There has been sufficient time since the introduction of the major public sector reforms in New Zealand for more considered reflection on what has come to be called the "great experiment". This book, which re-works material from an earlier volume and subsequent publishing efforts of all the authors, represents a considerable synthesis of the debate about the nature, purpose and consequences of these reforms. It discusses well the various policy and theoretical influences that were drawn upon in establishing this reform agenda. It sets out an argument that the language of policy discourse has changed the ways

in which public management issues are defined, analysed and debated. As a result, the policy agenda has been dominated by issues relating to the appropriate design of incentive structures and governance arrangements, the avoidance of provider capture, the pursuit of contestability and external contracting, the application of principal-agent models to a variety of interpersonal and interorganisational relationships, the minimisation of transaction costs and the tighter specification of outputs and outcomes. (p.39).


The authors set out to discuss this complex territory and avoid the frustrations of the "neglected academics" who were the natural policy elite of the former dispensation.

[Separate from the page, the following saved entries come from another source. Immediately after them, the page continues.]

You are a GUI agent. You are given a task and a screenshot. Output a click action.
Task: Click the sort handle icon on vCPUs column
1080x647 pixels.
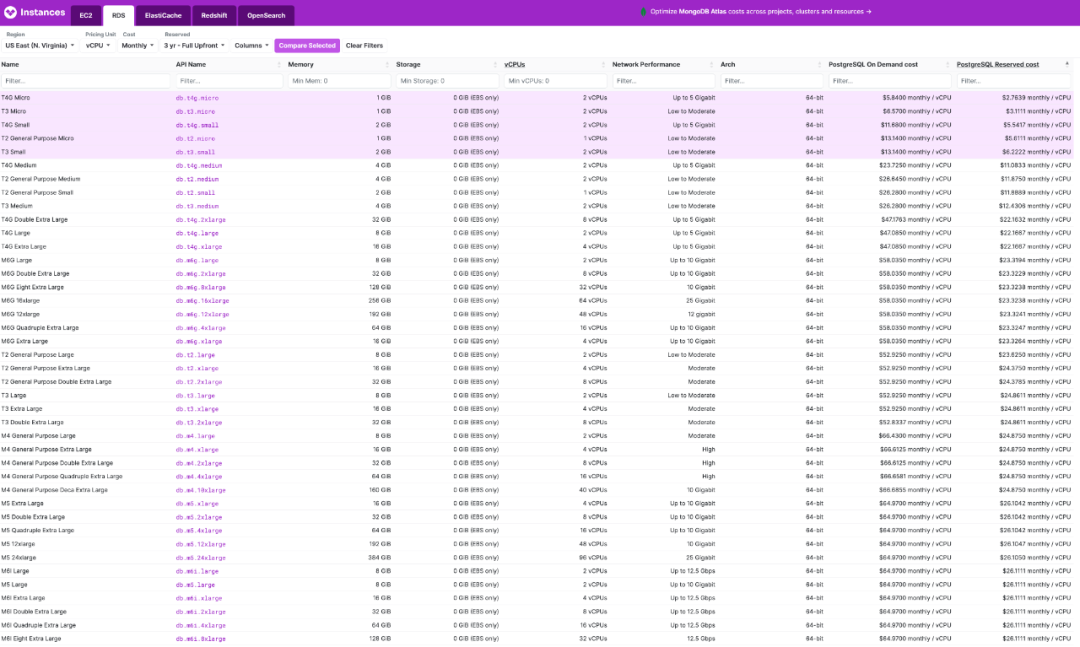(603, 64)
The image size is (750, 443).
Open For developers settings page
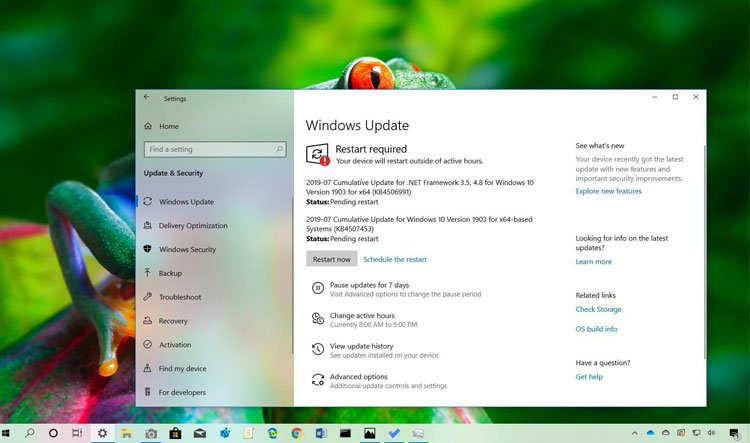click(182, 393)
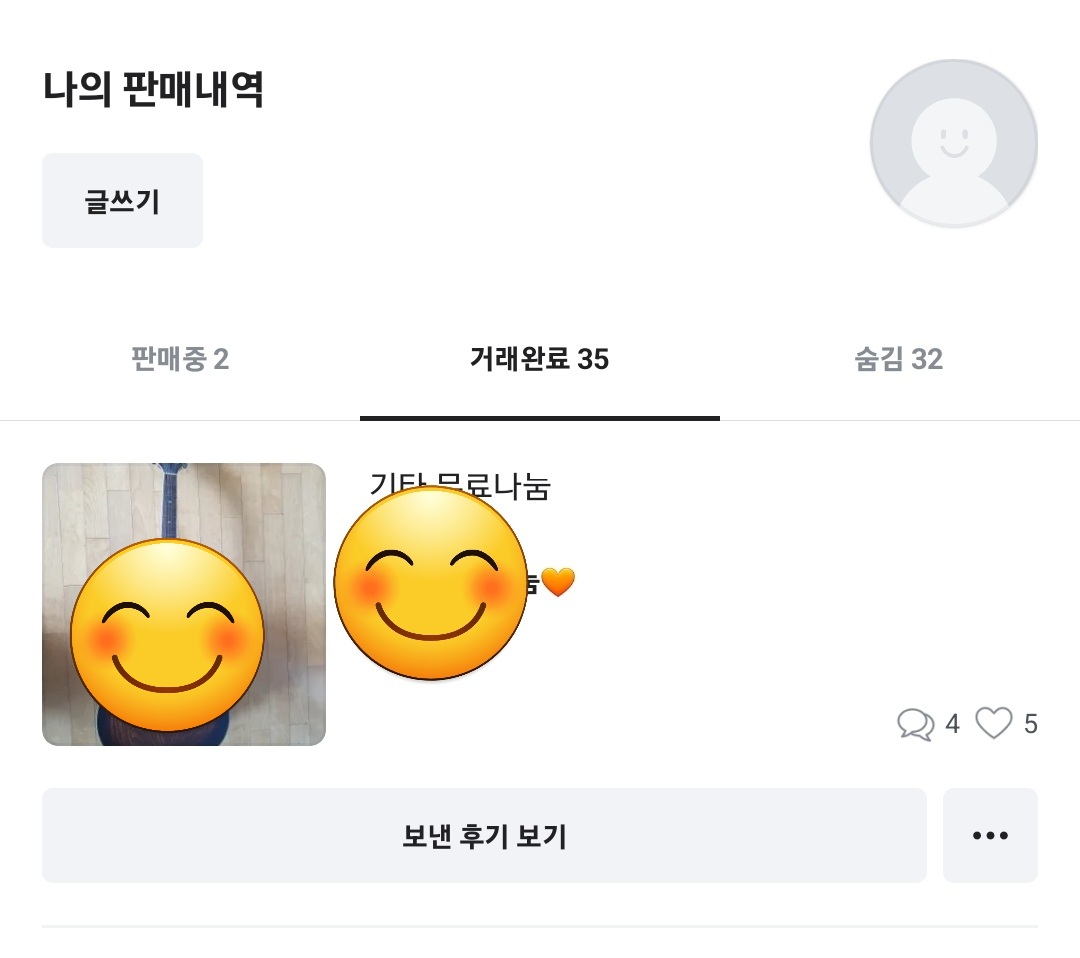Show the 숨김 32 hidden listings tab

coord(898,359)
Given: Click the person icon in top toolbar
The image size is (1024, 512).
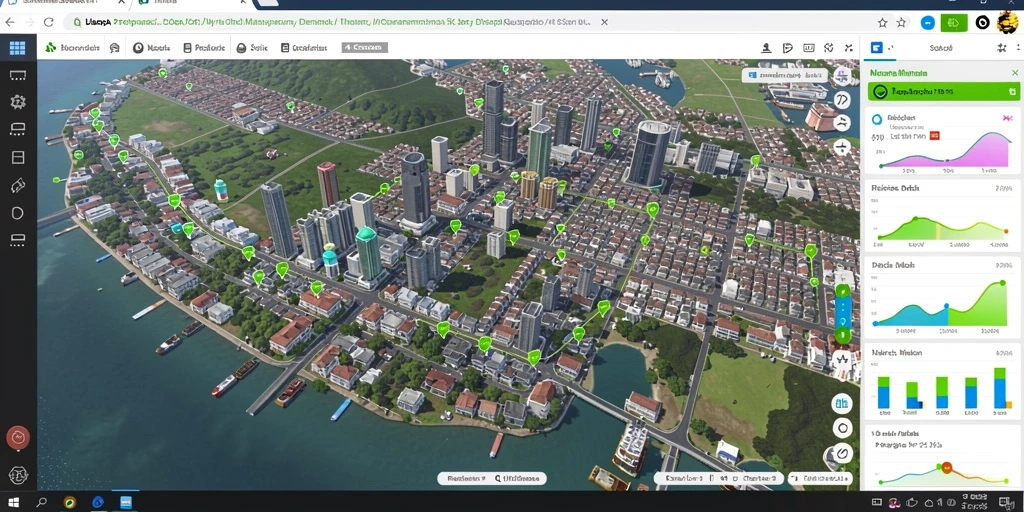Looking at the screenshot, I should (x=767, y=48).
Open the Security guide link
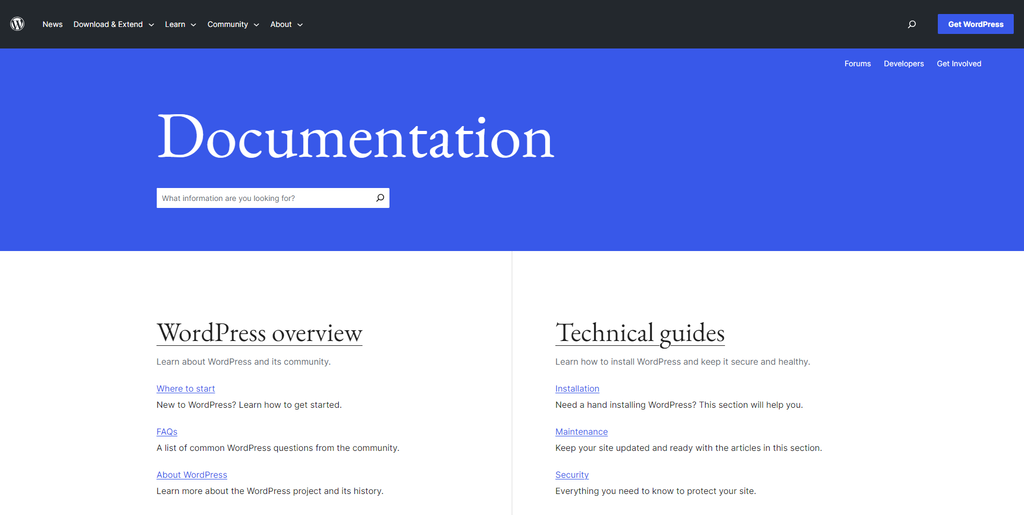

Gary Hawke, in a recent important extended book review (1996) reflected on the divisions of intellectual opinion about this same period in our history. He points to how a new set of policy analysts, with few formal ties to the old academic "hegemonies" were able to set in motion a stream of initiatives unfettered by the old clusters of policy advice. For some commentators these reforms have been seen as "blitzkriegs", as the triumph of a new breed of analysts and public administrators who reinvented themselves in the new managerial discourse as contracted mandarins of the new order.

But Hawke wisely points out that a kind of intellectual "paranoia" about the changes misses the point. He argues that these reforms were instituted after a considerable amount of policy advice was distilled within the old structure of public service policy-making. Assumptions about unilateral political decision-making dissociated from the formal structures of policy advice make little sense. He argues that, similarly, such views are "not made convincing by adding to 'politicians' some sinister figures presented as the stormtroopers of business".

The authors of this new book would agree. They state that "it is doubtful whether the reforms were solely, or even primarily, the product of self-interested politicians, advised by self-interested bureaucrats, seeking to please a self-interested electorate by self-interested means" (p.31). It does, however, set out to discover the elements of what they describe as a "carefully crafted, integrated, and mutually reinforcing reform agenda" (p.2). And this, perhaps more than anything else, typifies the intellectual difficulty of this task. While the authors properly point to the interlocking and hard-to-disentangle matrix of policy advice, the specific intellectual progenitors are not obvious. The sense that these reforms resulted from the actions of self-interested parties nevertheless remains firmly entrenched in the public mind.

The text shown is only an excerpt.